**Exercise aim**
For the passage below on toy train models, say whether each statement agrees with it, answering yes or no and quoting the words that decide it: (a) Students usually describe their earliest toy trains as running on tracks. (b) The writer holds that Einstein did not invalidate Newton. (c) The fundamental idea of a train is abandoned once a real train is reached.

**Extract**
↓

So how do we help our students grasp the idea of models becoming more sophisticated and show them that when we alter the model we are not telling them that what they had learned previously is wrong? Einstein, for instance, did not invalidate Newton.

One approach I use is to ask students if they had a toy train when they were very young. I ask them to describe it. Invariably, the description refers to something made of wood or plastic that was pulled along and did not run on tracks. Yet somehow or other it was clearly a train. Asking students to further describe these toy trains as they got older usually progresses to something which ran on tracks. Then there are the increasingly detailed, precisely constructed versions that make up the most expensive electric train layouts - often the one their father keeps in the attic!

Descriptions need not stop there - we can move on to miniature railways in parks, and so on. At each stage the model of the train gets nearer and nearer to the real thing. Eventually, in this example, we can get to a real train, but at no point is the fundamental idea of a train lost or abandoned. Rather, as each model is considered it adds to the understanding of what a train is and to how it works. Each of the different models is another step in the learning process.

↑

**Available data**
↓

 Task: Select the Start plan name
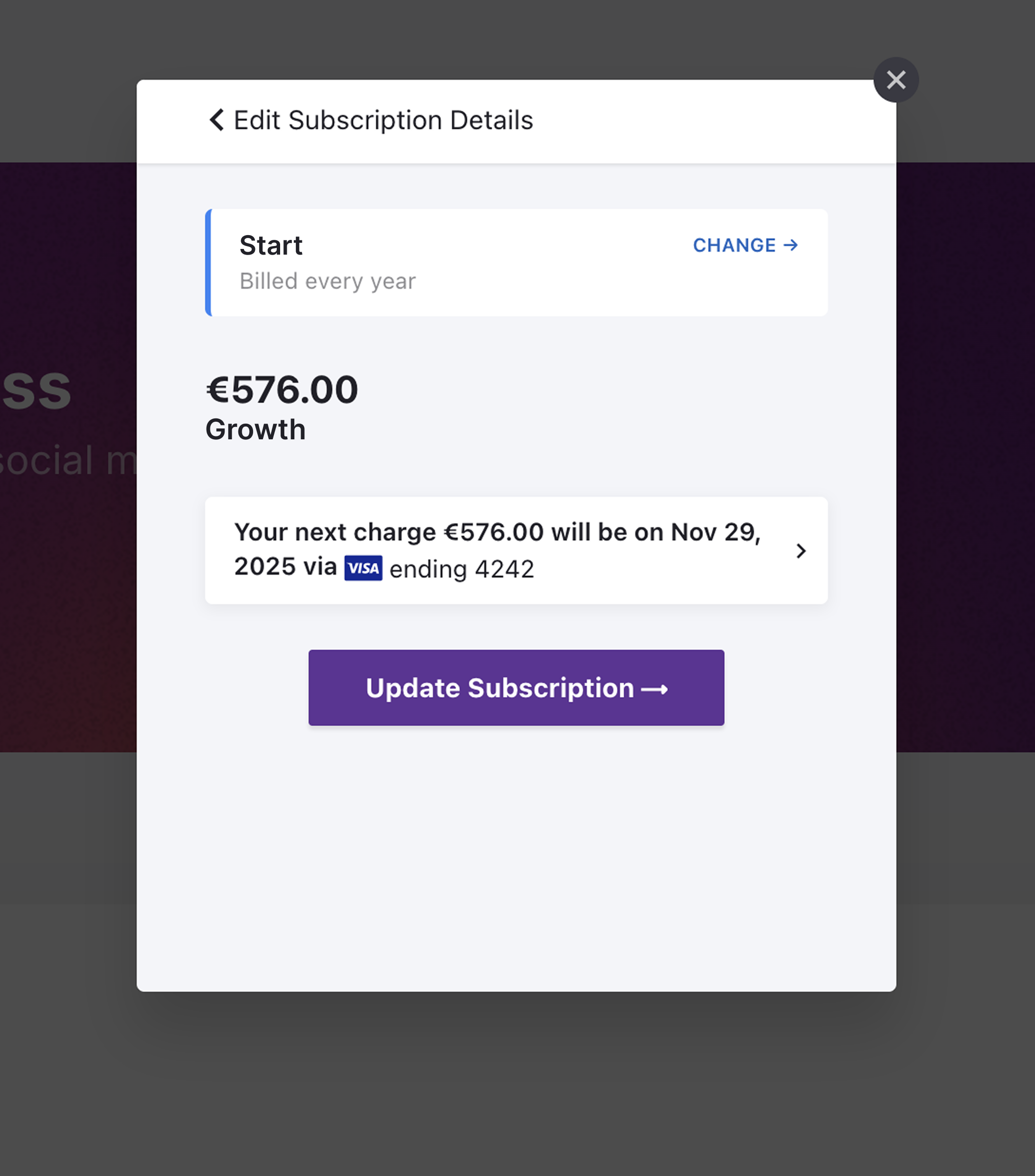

↑

**Answer below**
(a) No: "did not run on tracks."
(b) Yes: "Einstein, for instance, did not invalidate Newton."
(c) No: "at no point is the fundamental idea of a train lost or abandoned."